▸ Records for this exercise:

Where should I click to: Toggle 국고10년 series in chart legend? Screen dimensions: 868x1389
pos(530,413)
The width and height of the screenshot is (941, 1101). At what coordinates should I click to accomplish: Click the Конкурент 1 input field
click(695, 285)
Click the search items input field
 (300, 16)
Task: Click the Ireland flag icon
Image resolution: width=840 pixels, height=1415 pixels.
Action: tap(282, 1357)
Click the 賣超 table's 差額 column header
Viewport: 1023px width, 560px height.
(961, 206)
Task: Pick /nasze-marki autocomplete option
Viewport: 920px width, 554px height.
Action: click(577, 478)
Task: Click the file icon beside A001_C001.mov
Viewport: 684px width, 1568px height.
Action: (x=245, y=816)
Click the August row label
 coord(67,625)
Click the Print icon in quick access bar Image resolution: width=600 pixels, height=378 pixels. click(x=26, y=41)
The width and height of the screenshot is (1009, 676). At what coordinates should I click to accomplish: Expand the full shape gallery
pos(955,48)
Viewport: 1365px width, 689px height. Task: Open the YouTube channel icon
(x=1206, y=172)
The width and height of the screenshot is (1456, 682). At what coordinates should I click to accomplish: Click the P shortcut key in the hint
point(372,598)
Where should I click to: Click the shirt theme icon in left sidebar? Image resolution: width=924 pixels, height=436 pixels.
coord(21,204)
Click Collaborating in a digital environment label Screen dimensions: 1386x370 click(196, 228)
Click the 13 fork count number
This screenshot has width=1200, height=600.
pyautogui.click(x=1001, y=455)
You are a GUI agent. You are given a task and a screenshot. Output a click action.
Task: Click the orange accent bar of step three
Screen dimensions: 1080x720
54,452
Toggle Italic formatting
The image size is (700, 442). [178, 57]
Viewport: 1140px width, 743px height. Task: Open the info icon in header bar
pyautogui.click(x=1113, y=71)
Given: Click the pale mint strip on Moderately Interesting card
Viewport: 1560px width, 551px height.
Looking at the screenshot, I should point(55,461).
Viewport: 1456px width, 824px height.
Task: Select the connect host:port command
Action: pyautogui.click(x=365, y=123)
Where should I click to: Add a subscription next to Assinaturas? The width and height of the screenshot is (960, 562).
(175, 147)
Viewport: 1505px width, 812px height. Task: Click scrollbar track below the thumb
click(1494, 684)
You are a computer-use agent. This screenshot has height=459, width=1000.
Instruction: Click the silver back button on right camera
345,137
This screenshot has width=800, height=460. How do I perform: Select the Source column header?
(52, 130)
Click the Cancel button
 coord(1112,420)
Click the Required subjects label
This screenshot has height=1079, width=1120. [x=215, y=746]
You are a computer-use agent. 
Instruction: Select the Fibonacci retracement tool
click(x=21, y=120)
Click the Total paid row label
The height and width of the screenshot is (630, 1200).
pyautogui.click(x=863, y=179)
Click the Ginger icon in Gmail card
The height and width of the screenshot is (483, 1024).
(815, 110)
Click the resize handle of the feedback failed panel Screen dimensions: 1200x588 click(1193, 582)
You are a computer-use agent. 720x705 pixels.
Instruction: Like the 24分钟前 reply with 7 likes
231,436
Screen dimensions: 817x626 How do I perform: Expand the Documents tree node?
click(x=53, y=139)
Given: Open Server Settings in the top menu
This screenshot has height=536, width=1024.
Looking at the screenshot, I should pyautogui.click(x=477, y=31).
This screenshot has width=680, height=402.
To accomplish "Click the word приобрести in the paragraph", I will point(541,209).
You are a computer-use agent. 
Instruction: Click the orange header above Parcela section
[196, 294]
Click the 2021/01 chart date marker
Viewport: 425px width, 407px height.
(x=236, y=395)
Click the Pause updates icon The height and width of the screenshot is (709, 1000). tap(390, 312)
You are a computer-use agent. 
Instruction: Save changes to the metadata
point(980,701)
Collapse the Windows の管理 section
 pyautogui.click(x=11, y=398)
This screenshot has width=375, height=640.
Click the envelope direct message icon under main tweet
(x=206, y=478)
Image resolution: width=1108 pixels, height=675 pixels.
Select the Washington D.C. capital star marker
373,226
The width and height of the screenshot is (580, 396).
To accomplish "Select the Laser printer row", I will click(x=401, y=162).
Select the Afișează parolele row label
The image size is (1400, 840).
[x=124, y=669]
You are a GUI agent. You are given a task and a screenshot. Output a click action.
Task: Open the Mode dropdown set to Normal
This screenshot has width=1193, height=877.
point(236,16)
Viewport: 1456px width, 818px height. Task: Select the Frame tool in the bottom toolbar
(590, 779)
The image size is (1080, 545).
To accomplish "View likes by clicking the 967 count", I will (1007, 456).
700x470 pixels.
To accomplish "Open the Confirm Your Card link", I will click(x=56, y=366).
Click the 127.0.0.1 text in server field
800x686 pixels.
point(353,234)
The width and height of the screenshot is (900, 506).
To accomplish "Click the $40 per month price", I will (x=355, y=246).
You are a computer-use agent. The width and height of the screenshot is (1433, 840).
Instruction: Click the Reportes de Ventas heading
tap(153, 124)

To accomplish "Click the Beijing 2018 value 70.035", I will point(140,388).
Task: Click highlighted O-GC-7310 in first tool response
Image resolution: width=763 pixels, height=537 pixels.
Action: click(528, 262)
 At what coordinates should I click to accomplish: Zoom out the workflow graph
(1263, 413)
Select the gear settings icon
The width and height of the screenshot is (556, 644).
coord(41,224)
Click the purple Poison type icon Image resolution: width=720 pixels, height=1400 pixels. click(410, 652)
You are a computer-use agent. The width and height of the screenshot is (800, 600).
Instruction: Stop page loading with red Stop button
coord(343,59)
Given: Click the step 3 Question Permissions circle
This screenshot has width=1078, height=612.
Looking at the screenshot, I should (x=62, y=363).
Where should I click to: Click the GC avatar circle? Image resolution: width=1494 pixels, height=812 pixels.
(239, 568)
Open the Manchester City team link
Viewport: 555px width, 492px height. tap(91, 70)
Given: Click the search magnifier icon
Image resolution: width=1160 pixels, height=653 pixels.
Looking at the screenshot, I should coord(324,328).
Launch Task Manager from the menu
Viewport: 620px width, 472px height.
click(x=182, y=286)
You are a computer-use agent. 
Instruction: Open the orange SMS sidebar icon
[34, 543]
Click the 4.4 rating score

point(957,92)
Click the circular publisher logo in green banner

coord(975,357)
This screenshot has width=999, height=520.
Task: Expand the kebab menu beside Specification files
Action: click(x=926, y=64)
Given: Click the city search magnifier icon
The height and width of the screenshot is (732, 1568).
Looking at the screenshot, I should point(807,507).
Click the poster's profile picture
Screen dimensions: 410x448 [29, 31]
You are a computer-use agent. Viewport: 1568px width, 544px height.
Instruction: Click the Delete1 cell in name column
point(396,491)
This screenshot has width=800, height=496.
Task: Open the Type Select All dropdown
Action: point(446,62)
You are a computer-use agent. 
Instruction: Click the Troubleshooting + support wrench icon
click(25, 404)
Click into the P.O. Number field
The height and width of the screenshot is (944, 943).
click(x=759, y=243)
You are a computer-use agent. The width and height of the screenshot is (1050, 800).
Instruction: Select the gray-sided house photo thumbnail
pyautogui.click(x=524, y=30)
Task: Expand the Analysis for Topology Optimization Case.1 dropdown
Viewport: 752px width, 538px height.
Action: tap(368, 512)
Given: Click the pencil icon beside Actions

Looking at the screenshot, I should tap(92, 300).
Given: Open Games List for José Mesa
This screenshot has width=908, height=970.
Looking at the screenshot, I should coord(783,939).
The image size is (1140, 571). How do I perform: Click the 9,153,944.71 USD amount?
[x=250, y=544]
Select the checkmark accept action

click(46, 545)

▸ Task brief: Go through the listing and print each line exactly as it appears.

▸ Response box:
Where should I click to: Toggle 국고10년 series in chart legend? Screen dimensions: 868x1389
pos(530,413)
The width and height of the screenshot is (941, 1101). At what coordinates should I click to accomplish: Click the Конкурент 1 input field
click(695, 285)
Click the search items input field
 (300, 16)
Task: Click the Ireland flag icon
Image resolution: width=840 pixels, height=1415 pixels.
Action: tap(282, 1357)
Click the 賣超 table's 差額 column header
Viewport: 1023px width, 560px height.
(961, 206)
Task: Pick /nasze-marki autocomplete option
Viewport: 920px width, 554px height.
Action: click(577, 478)
Task: Click the file icon beside A001_C001.mov
Viewport: 684px width, 1568px height.
Action: (x=245, y=816)
Click the August row label
 coord(67,625)
Click the Print icon in quick access bar Image resolution: width=600 pixels, height=378 pixels. click(x=26, y=41)
The width and height of the screenshot is (1009, 676). At what coordinates should I click to accomplish: Expand the full shape gallery
pos(955,48)
Viewport: 1365px width, 689px height. Task: Open the YouTube channel icon
(x=1206, y=172)
The width and height of the screenshot is (1456, 682). At what coordinates should I click to accomplish: Click the P shortcut key in the hint
point(372,598)
Where should I click to: Click the shirt theme icon in left sidebar? Image resolution: width=924 pixels, height=436 pixels.
coord(21,204)
Click Collaborating in a digital environment label Screen dimensions: 1386x370 click(196, 228)
Click the 13 fork count number
This screenshot has width=1200, height=600.
pyautogui.click(x=1001, y=455)
You are a GUI agent. You are given a task and a screenshot. Output a click action.
Task: Click the orange accent bar of step three
Screen dimensions: 1080x720
54,452
Toggle Italic formatting
The image size is (700, 442). [178, 57]
Viewport: 1140px width, 743px height. Task: Open the info icon in header bar
pyautogui.click(x=1113, y=71)
Given: Click the pale mint strip on Moderately Interesting card
Viewport: 1560px width, 551px height.
Looking at the screenshot, I should point(55,461).
Viewport: 1456px width, 824px height.
Task: Select the connect host:port command
Action: pyautogui.click(x=365, y=123)
Where should I click to: Add a subscription next to Assinaturas? The width and height of the screenshot is (960, 562).
(175, 147)
Viewport: 1505px width, 812px height. Task: Click scrollbar track below the thumb
click(1494, 684)
You are a computer-use agent. This screenshot has height=459, width=1000.
Instruction: Click the silver back button on right camera
345,137
This screenshot has width=800, height=460. How do I perform: Select the Source column header?
(52, 130)
Click the Cancel button
 coord(1112,420)
Click the Required subjects label
This screenshot has height=1079, width=1120. [x=215, y=746]
You are a computer-use agent. 
Instruction: Select the Fibonacci retracement tool
click(x=21, y=120)
Click the Total paid row label
The height and width of the screenshot is (630, 1200).
pyautogui.click(x=863, y=179)
Click the Ginger icon in Gmail card
The height and width of the screenshot is (483, 1024).
(815, 110)
Click the resize handle of the feedback failed panel Screen dimensions: 1200x588 click(1193, 582)
You are a computer-use agent. 720x705 pixels.
Instruction: Like the 24分钟前 reply with 7 likes
231,436
Screen dimensions: 817x626 How do I perform: Expand the Documents tree node?
click(x=53, y=139)
Given: Open Server Settings in the top menu
This screenshot has height=536, width=1024.
Looking at the screenshot, I should pyautogui.click(x=477, y=31).
This screenshot has width=680, height=402.
To accomplish "Click the word приобрести in the paragraph", I will point(541,209).
You are a computer-use agent. 
Instruction: Click the orange header above Parcela section
[196, 294]
Click the 2021/01 chart date marker
Viewport: 425px width, 407px height.
(x=236, y=395)
Click the Pause updates icon The height and width of the screenshot is (709, 1000). tap(390, 312)
You are a computer-use agent. 
Instruction: Save changes to the metadata
point(980,701)
Collapse the Windows の管理 section
 pyautogui.click(x=11, y=398)
This screenshot has width=375, height=640.
Click the envelope direct message icon under main tweet
(x=206, y=478)
Image resolution: width=1108 pixels, height=675 pixels.
Select the Washington D.C. capital star marker
373,226
The width and height of the screenshot is (580, 396).
To accomplish "Select the Laser printer row", I will click(x=401, y=162).
Select the Afișează parolele row label
The image size is (1400, 840).
[x=124, y=669]
You are a GUI agent. You are given a task and a screenshot. Output a click action.
Task: Open the Mode dropdown set to Normal
This screenshot has width=1193, height=877.
point(236,16)
Viewport: 1456px width, 818px height. Task: Select the Frame tool in the bottom toolbar
(590, 779)
The image size is (1080, 545).
To accomplish "View likes by clicking the 967 count", I will (1007, 456).
700x470 pixels.
To accomplish "Open the Confirm Your Card link", I will click(x=56, y=366).
Click the 127.0.0.1 text in server field
800x686 pixels.
point(353,234)
The width and height of the screenshot is (900, 506).
To accomplish "Click the $40 per month price", I will (x=355, y=246).
You are a computer-use agent. The width and height of the screenshot is (1433, 840).
Instruction: Click the Reportes de Ventas heading
tap(153, 124)

To accomplish "Click the Beijing 2018 value 70.035", I will point(140,388).
Task: Click highlighted O-GC-7310 in first tool response
Image resolution: width=763 pixels, height=537 pixels.
Action: click(528, 262)
 At what coordinates should I click to accomplish: Zoom out the workflow graph
(1263, 413)
Select the gear settings icon
The width and height of the screenshot is (556, 644).
coord(41,224)
Click the purple Poison type icon Image resolution: width=720 pixels, height=1400 pixels. click(410, 652)
You are a computer-use agent. The width and height of the screenshot is (800, 600).
Instruction: Stop page loading with red Stop button
coord(343,59)
Given: Click the step 3 Question Permissions circle
This screenshot has width=1078, height=612.
Looking at the screenshot, I should (x=62, y=363).
Where should I click to: Click the GC avatar circle? Image resolution: width=1494 pixels, height=812 pixels.
(239, 568)
Open the Manchester City team link
Viewport: 555px width, 492px height. tap(91, 70)
Given: Click the search magnifier icon
Image resolution: width=1160 pixels, height=653 pixels.
Looking at the screenshot, I should coord(324,328).
Launch Task Manager from the menu
Viewport: 620px width, 472px height.
click(x=182, y=286)
You are a computer-use agent. 
Instruction: Open the orange SMS sidebar icon
[34, 543]
Click the 4.4 rating score

point(957,92)
Click the circular publisher logo in green banner

coord(975,357)
This screenshot has width=999, height=520.
Task: Expand the kebab menu beside Specification files
Action: click(x=926, y=64)
Given: Click the city search magnifier icon
The height and width of the screenshot is (732, 1568).
Looking at the screenshot, I should point(807,507).
Click the poster's profile picture
Screen dimensions: 410x448 [29, 31]
You are a computer-use agent. Viewport: 1568px width, 544px height.
Instruction: Click the Delete1 cell in name column
point(396,491)
This screenshot has width=800, height=496.
Task: Open the Type Select All dropdown
Action: point(446,62)
You are a computer-use agent. 
Instruction: Click the Troubleshooting + support wrench icon
click(25, 404)
Click into the P.O. Number field
The height and width of the screenshot is (944, 943).
click(x=759, y=243)
You are a computer-use agent. The width and height of the screenshot is (1050, 800).
Instruction: Select the gray-sided house photo thumbnail
pyautogui.click(x=524, y=30)
Task: Expand the Analysis for Topology Optimization Case.1 dropdown
Viewport: 752px width, 538px height.
Action: tap(368, 512)
Given: Click the pencil icon beside Actions

Looking at the screenshot, I should tap(92, 300).
Given: Open Games List for José Mesa
This screenshot has width=908, height=970.
Looking at the screenshot, I should coord(783,939).
The image size is (1140, 571). How do I perform: Click the 9,153,944.71 USD amount?
[x=250, y=544]
Select the checkmark accept action

click(46, 545)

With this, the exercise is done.